## Task to complete
Can you retype everything from the line containing "Where should I" down to the line containing "click(405, 98)", both included?

(Lines of data)
◆ ◆ ◆
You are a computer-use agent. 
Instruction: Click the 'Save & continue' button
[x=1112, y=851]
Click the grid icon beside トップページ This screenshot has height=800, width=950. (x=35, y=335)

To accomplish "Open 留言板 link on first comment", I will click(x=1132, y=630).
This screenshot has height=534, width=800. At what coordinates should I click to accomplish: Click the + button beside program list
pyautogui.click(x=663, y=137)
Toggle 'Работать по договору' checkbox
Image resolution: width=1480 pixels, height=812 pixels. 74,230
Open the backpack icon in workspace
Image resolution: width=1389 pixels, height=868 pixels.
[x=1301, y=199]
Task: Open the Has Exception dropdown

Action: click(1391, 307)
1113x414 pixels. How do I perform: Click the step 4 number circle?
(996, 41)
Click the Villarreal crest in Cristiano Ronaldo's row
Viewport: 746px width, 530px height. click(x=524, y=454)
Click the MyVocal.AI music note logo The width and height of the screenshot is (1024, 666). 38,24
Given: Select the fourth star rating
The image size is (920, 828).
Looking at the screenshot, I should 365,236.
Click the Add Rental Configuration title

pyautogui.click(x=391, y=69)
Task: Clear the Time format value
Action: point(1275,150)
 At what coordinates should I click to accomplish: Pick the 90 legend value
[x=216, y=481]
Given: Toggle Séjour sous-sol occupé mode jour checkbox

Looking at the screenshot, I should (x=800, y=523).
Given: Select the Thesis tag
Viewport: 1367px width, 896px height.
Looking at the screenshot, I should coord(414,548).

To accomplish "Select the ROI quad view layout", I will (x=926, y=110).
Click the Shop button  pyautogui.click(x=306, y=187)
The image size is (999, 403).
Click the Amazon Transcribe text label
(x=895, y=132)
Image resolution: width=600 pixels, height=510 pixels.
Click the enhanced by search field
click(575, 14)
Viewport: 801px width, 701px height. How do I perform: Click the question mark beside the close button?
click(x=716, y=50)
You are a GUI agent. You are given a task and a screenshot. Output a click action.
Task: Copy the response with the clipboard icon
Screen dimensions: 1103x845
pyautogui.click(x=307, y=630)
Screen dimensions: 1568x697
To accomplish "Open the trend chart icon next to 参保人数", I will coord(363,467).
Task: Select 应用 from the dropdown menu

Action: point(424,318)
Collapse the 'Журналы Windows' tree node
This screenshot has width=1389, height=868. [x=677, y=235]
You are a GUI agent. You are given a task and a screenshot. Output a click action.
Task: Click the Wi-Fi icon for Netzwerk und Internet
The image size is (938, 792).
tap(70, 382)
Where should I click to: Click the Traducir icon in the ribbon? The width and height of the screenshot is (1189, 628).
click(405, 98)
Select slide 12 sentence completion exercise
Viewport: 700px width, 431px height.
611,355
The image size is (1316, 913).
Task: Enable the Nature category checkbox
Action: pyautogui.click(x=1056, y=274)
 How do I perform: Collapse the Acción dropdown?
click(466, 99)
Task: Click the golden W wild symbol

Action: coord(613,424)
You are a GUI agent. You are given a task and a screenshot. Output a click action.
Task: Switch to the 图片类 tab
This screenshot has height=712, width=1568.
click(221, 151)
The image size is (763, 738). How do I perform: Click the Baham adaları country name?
◆ ◆ ◆
## Solution to this problem
Where should I click to: Click the Traducir icon in the ribbon? The width and height of the screenshot is (1189, 628).
click(405, 98)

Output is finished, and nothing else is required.